• Exercise directions
Convert the listing lines from the one containing "This screenshot has height=123, width=200." through the one containing "pos(846,15)", both included, into a JSON list of strings with one string per line, omitting blank lines.
# Start of Extracted material
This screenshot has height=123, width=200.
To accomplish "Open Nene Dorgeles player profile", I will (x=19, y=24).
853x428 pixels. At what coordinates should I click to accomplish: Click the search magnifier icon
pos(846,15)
# End of Extracted material
# Start of Extracted material
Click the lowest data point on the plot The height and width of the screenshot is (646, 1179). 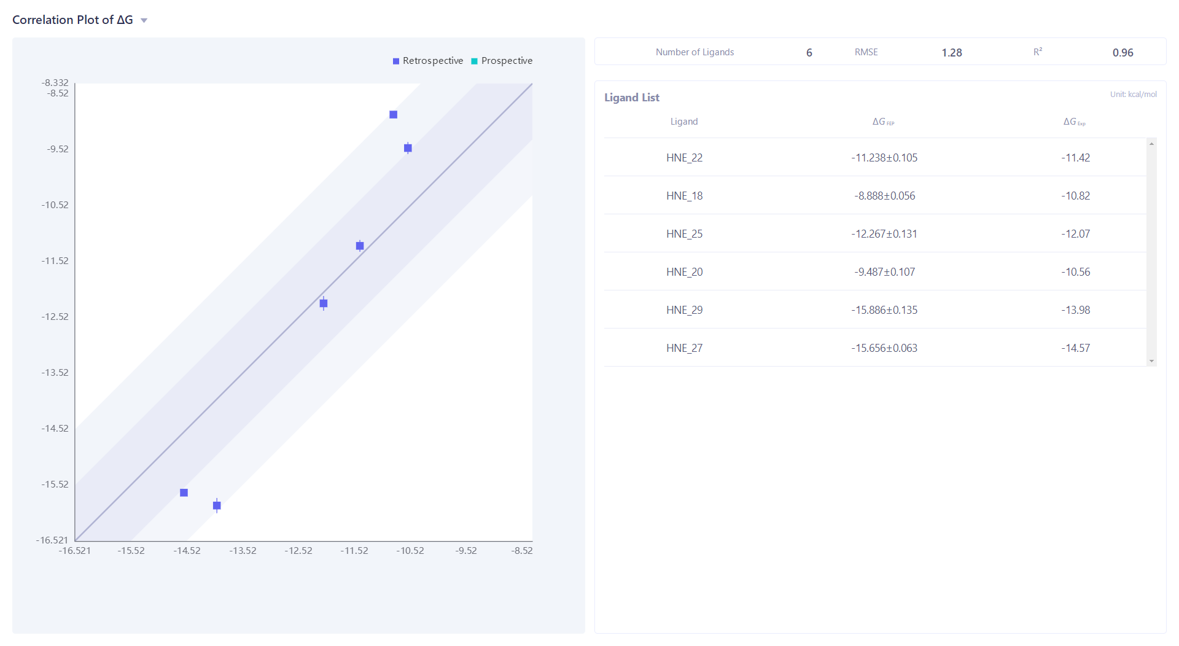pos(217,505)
# End of Extracted material
# Start of Extracted material
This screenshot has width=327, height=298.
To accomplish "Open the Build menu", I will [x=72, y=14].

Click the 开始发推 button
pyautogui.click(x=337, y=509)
# End of Extracted material
• Solution for this exercise
[
  "This screenshot has height=123, width=200.",
  "To accomplish \"Open Nene Dorgeles player profile\", I will (x=19, y=24).",
  "853x428 pixels. At what coordinates should I click to accomplish: Click the search magnifier icon",
  "pos(846,15)"
]